# Assignment:
In the listing below, print exactly the lines between the line holding "You are a GUI" and the line holding "The width and", inclusive, and no more.

*** Provided data ***

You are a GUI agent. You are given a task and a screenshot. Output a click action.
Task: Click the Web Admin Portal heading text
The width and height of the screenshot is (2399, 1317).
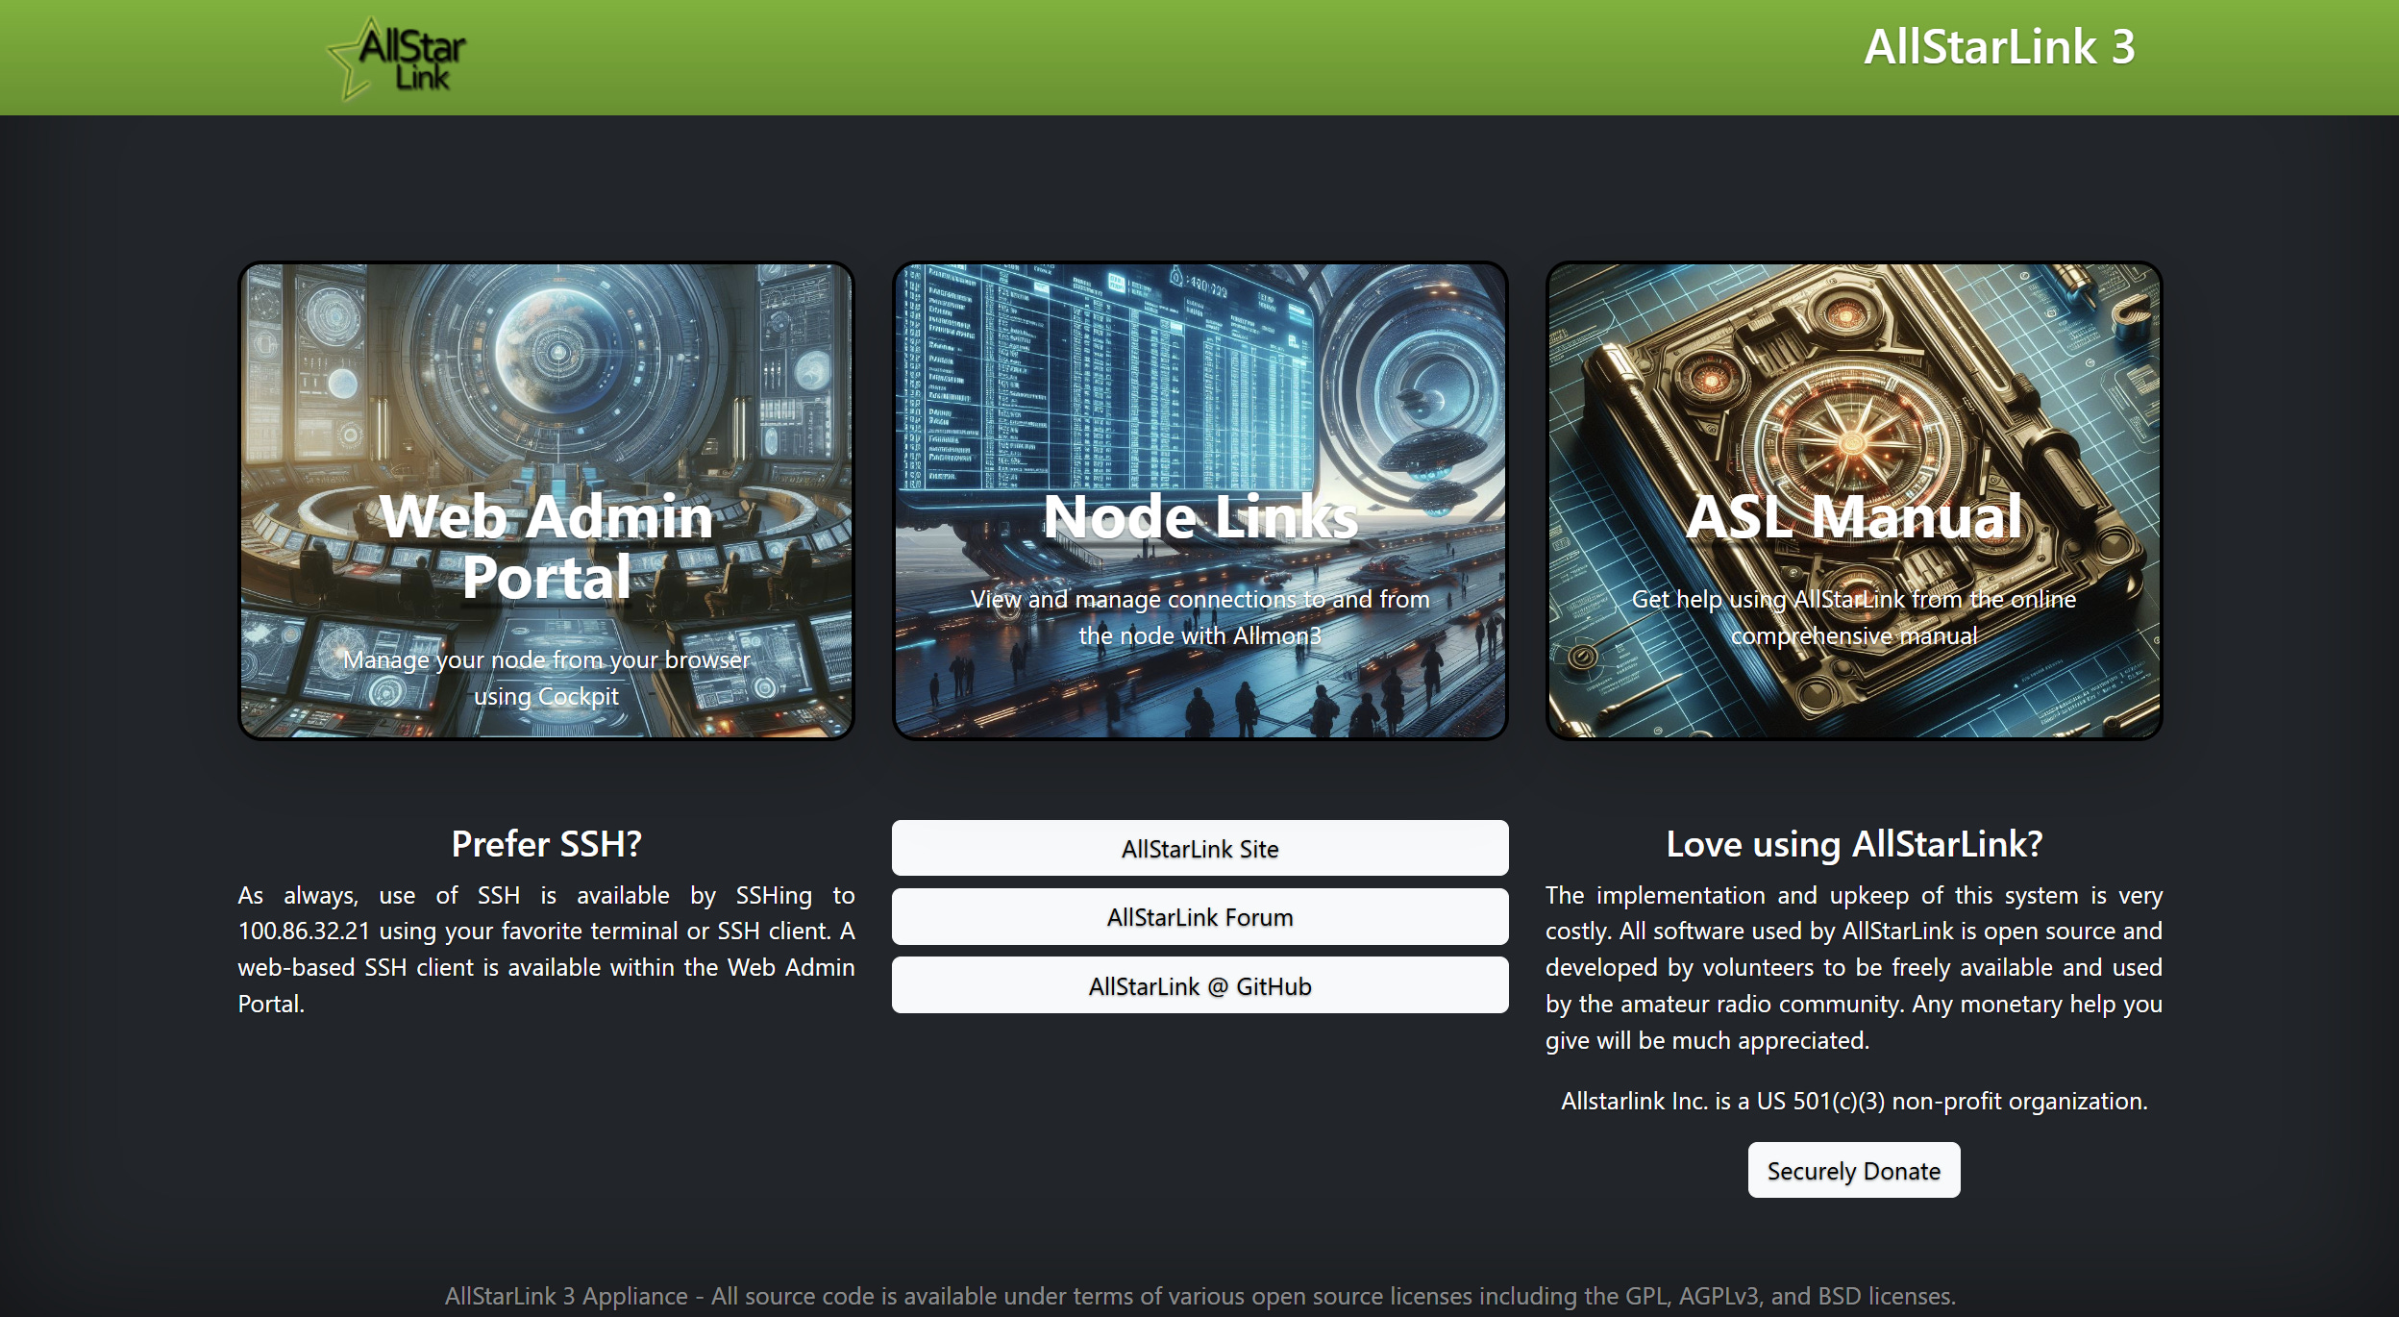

*** End of Provided data ***
*** Provided data ***

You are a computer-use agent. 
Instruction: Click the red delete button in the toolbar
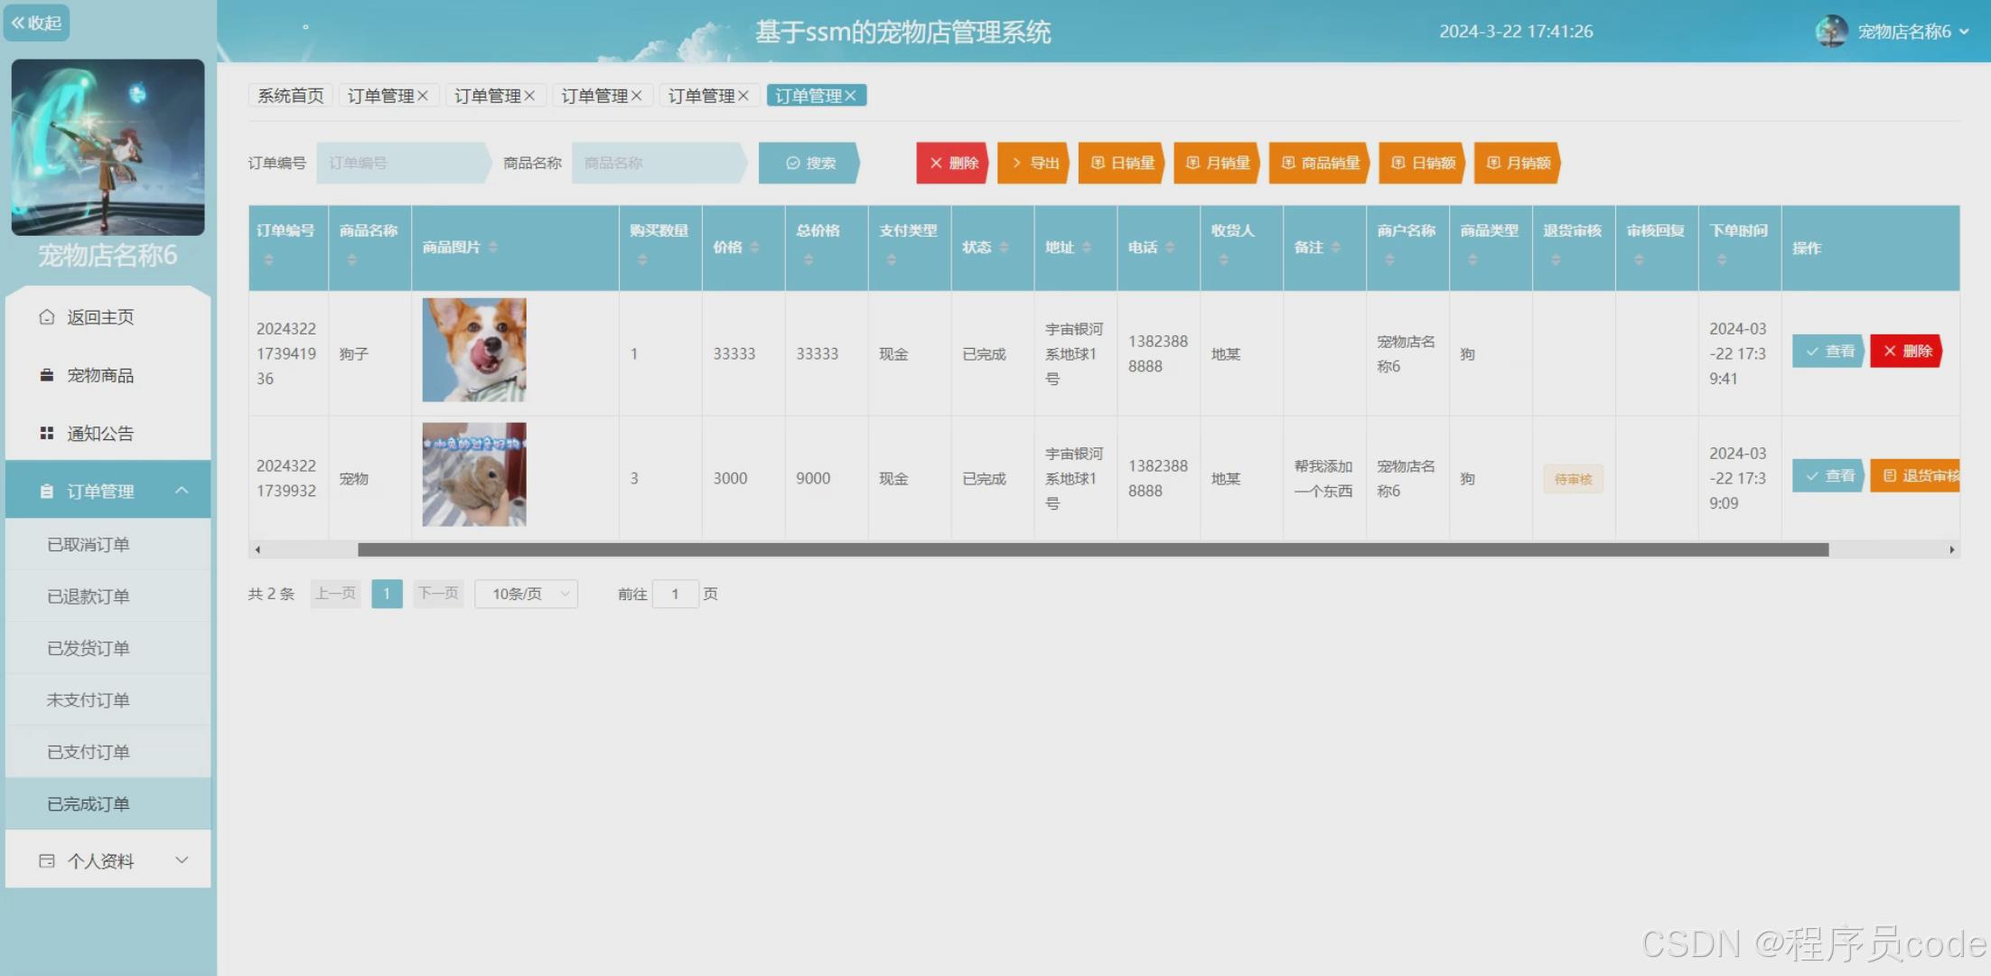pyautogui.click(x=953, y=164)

*** End of Provided data ***

# Answer to this problem:
You are a GUI agent. You are given a task and a screenshot. Output a click action.
Task: Click the Web Admin Portal heading text
The width and height of the screenshot is (2399, 1317).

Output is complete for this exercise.